* [Instructions to follow]:
Please rewrite the items below, substituting "Frame size" for "Image resolution" everywhere it occurs and leaving the rest unchanged.

* [Stored records]:
• • • •

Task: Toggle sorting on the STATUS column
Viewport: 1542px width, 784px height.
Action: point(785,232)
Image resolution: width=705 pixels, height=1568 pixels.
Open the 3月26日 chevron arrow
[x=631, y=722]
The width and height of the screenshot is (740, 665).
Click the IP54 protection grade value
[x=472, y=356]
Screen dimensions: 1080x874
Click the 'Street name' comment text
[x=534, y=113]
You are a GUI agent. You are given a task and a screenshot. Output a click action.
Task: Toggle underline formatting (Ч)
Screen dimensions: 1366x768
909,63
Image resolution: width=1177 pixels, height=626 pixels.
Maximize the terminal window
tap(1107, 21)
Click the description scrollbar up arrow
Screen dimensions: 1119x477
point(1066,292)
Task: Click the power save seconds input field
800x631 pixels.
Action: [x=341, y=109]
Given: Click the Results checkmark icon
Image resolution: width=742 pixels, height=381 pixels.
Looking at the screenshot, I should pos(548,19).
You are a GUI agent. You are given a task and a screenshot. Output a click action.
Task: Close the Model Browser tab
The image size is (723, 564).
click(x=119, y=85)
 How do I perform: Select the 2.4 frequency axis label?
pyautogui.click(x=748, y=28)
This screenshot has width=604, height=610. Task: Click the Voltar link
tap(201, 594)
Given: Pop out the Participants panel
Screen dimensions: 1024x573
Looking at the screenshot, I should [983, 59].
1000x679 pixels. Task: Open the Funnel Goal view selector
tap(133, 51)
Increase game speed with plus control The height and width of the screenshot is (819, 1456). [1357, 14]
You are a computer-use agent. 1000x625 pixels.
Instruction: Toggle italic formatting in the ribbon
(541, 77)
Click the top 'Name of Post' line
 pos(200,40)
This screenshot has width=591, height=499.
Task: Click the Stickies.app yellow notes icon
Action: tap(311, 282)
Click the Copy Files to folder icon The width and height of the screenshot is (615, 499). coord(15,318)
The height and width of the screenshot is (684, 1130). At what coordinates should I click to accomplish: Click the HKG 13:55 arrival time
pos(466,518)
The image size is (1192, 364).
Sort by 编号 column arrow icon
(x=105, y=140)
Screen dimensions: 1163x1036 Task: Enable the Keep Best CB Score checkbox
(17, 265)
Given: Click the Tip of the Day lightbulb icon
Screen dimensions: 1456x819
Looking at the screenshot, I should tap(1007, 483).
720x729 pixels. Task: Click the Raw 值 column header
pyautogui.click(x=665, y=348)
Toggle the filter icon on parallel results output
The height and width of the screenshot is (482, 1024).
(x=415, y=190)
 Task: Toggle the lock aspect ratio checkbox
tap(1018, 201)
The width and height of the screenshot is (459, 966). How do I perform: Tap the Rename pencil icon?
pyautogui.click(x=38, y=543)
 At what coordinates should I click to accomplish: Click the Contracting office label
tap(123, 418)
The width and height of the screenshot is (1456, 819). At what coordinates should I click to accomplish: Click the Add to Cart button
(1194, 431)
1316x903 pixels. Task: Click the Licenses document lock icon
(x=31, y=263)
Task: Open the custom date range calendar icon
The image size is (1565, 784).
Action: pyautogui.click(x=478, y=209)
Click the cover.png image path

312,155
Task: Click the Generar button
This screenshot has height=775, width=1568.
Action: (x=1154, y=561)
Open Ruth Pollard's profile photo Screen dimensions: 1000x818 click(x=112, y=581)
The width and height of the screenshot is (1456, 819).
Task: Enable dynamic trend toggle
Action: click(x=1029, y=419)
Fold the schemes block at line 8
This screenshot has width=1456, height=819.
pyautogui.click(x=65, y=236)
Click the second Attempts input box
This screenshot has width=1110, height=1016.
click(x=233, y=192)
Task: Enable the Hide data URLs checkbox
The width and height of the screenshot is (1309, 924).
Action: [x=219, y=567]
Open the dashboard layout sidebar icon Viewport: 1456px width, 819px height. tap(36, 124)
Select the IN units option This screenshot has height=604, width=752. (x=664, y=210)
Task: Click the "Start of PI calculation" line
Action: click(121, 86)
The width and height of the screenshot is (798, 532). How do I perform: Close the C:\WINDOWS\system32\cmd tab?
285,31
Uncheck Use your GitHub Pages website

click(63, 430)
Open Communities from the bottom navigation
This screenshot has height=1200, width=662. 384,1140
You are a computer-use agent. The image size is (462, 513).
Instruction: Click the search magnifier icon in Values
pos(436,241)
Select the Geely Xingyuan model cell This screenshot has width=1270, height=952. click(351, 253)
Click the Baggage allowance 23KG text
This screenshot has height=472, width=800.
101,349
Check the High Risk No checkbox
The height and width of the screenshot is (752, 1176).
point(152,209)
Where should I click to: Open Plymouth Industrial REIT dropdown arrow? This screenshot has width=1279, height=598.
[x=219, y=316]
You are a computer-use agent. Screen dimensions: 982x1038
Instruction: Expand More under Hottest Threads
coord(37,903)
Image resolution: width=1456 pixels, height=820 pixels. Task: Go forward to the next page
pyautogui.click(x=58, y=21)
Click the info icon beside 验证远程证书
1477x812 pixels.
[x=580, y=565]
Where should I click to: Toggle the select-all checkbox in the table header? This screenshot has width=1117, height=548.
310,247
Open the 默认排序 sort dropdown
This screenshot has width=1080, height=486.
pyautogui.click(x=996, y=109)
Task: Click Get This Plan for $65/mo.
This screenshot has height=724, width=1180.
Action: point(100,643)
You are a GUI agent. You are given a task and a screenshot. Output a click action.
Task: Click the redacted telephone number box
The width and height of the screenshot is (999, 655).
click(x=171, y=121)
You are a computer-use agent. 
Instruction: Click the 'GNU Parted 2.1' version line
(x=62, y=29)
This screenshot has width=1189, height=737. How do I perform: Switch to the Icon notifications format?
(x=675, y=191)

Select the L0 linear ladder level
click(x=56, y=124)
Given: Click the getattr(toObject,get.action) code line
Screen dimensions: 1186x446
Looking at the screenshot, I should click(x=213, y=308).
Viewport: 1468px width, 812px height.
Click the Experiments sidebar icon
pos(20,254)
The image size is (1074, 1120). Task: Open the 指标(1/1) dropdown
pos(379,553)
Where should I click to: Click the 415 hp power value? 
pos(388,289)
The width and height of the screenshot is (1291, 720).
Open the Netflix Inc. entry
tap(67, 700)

• • • •

* [Completed task]:
Task: Toggle sorting on the STATUS column
Viewport: 1542px width, 784px height.
Action: point(785,232)
Frame size: width=705 pixels, height=1568 pixels.
Open the 3月26日 chevron arrow
[x=631, y=722]
The width and height of the screenshot is (740, 665).
Click the IP54 protection grade value
[x=472, y=356]
Screen dimensions: 1080x874
Click the 'Street name' comment text
[x=534, y=113]
You are a GUI agent. You are given a task and a screenshot. Output a click action.
Task: Toggle underline formatting (Ч)
Screen dimensions: 1366x768
909,63
Frame size: width=1177 pixels, height=626 pixels.
Maximize the terminal window
tap(1107, 21)
Click the description scrollbar up arrow
Screen dimensions: 1119x477
point(1066,292)
Task: Click the power save seconds input field
800x631 pixels.
Action: [x=341, y=109]
Given: Click the Results checkmark icon
Frame size: width=742 pixels, height=381 pixels.
Looking at the screenshot, I should pos(548,19).
You are a GUI agent. You are given a task and a screenshot. Output a click action.
Task: Close the Model Browser tab
The image size is (723, 564).
click(x=119, y=85)
 How do I perform: Select the 2.4 frequency axis label?
pyautogui.click(x=748, y=28)
This screenshot has width=604, height=610. Task: Click the Voltar link
tap(201, 594)
Given: Pop out the Participants panel
Screen dimensions: 1024x573
Looking at the screenshot, I should [983, 59].
1000x679 pixels. Task: Open the Funnel Goal view selector
tap(133, 51)
Increase game speed with plus control The height and width of the screenshot is (819, 1456). [1357, 14]
You are a computer-use agent. 1000x625 pixels.
Instruction: Toggle italic formatting in the ribbon
(541, 77)
Click the top 'Name of Post' line
 pos(200,40)
This screenshot has width=591, height=499.
Task: Click the Stickies.app yellow notes icon
Action: tap(311, 282)
Click the Copy Files to folder icon The width and height of the screenshot is (615, 499). coord(15,318)
The height and width of the screenshot is (684, 1130). At what coordinates should I click to accomplish: Click the HKG 13:55 arrival time
pos(466,518)
The image size is (1192, 364).
Sort by 编号 column arrow icon
(x=105, y=140)
Screen dimensions: 1163x1036 Task: Enable the Keep Best CB Score checkbox
(17, 265)
Given: Click the Tip of the Day lightbulb icon
Screen dimensions: 1456x819
Looking at the screenshot, I should tap(1007, 483).
720x729 pixels. Task: Click the Raw 值 column header
pyautogui.click(x=665, y=348)
Toggle the filter icon on parallel results output
The height and width of the screenshot is (482, 1024).
(x=415, y=190)
 Task: Toggle the lock aspect ratio checkbox
tap(1018, 201)
The width and height of the screenshot is (459, 966). How do I perform: Tap the Rename pencil icon?
pyautogui.click(x=38, y=543)
 At what coordinates should I click to accomplish: Click the Contracting office label
tap(123, 418)
The width and height of the screenshot is (1456, 819). At what coordinates should I click to accomplish: Click the Add to Cart button
(1194, 431)
1316x903 pixels. Task: Click the Licenses document lock icon
(x=31, y=263)
Task: Open the custom date range calendar icon
The image size is (1565, 784).
Action: pyautogui.click(x=478, y=209)
Click the cover.png image path

312,155
Task: Click the Generar button
This screenshot has height=775, width=1568.
Action: (x=1154, y=561)
Open Ruth Pollard's profile photo Screen dimensions: 1000x818 click(x=112, y=581)
The width and height of the screenshot is (1456, 819).
Task: Enable dynamic trend toggle
Action: click(x=1029, y=419)
Fold the schemes block at line 8
This screenshot has width=1456, height=819.
pyautogui.click(x=65, y=236)
Click the second Attempts input box
This screenshot has width=1110, height=1016.
click(x=233, y=192)
Task: Enable the Hide data URLs checkbox
The width and height of the screenshot is (1309, 924).
Action: [x=219, y=567]
Open the dashboard layout sidebar icon Viewport: 1456px width, 819px height. tap(36, 124)
Select the IN units option This screenshot has height=604, width=752. (x=664, y=210)
Task: Click the "Start of PI calculation" line
Action: click(121, 86)
The width and height of the screenshot is (798, 532). How do I perform: Close the C:\WINDOWS\system32\cmd tab?
285,31
Uncheck Use your GitHub Pages website

click(63, 430)
Open Communities from the bottom navigation
This screenshot has height=1200, width=662. 384,1140
You are a computer-use agent. The image size is (462, 513).
Instruction: Click the search magnifier icon in Values
pos(436,241)
Select the Geely Xingyuan model cell This screenshot has width=1270, height=952. click(351, 253)
Click the Baggage allowance 23KG text
This screenshot has height=472, width=800.
101,349
Check the High Risk No checkbox
The height and width of the screenshot is (752, 1176).
point(152,209)
Where should I click to: Open Plymouth Industrial REIT dropdown arrow? This screenshot has width=1279, height=598.
[x=219, y=316]
You are a computer-use agent. Screen dimensions: 982x1038
Instruction: Expand More under Hottest Threads
coord(37,903)
Frame size: width=1456 pixels, height=820 pixels. Task: Go forward to the next page
pyautogui.click(x=58, y=21)
Click the info icon beside 验证远程证书
1477x812 pixels.
[x=580, y=565]
Where should I click to: Toggle the select-all checkbox in the table header? This screenshot has width=1117, height=548.
310,247
Open the 默认排序 sort dropdown
This screenshot has width=1080, height=486.
pyautogui.click(x=996, y=109)
Task: Click Get This Plan for $65/mo.
This screenshot has height=724, width=1180.
Action: point(100,643)
You are a GUI agent. You are given a task and a screenshot. Output a click action.
Task: Click the redacted telephone number box
The width and height of the screenshot is (999, 655).
click(x=171, y=121)
You are a computer-use agent. 
Instruction: Click the 'GNU Parted 2.1' version line
(x=62, y=29)
This screenshot has width=1189, height=737. How do I perform: Switch to the Icon notifications format?
(x=675, y=191)

Select the L0 linear ladder level
click(x=56, y=124)
Given: Click the getattr(toObject,get.action) code line
Screen dimensions: 1186x446
Looking at the screenshot, I should click(x=213, y=308).
Viewport: 1468px width, 812px height.
Click the Experiments sidebar icon
pos(20,254)
The image size is (1074, 1120). Task: Open the 指标(1/1) dropdown
pos(379,553)
Where should I click to: Click the 415 hp power value? 
pos(388,289)
The width and height of the screenshot is (1291, 720).
Open the Netflix Inc. entry
tap(67, 700)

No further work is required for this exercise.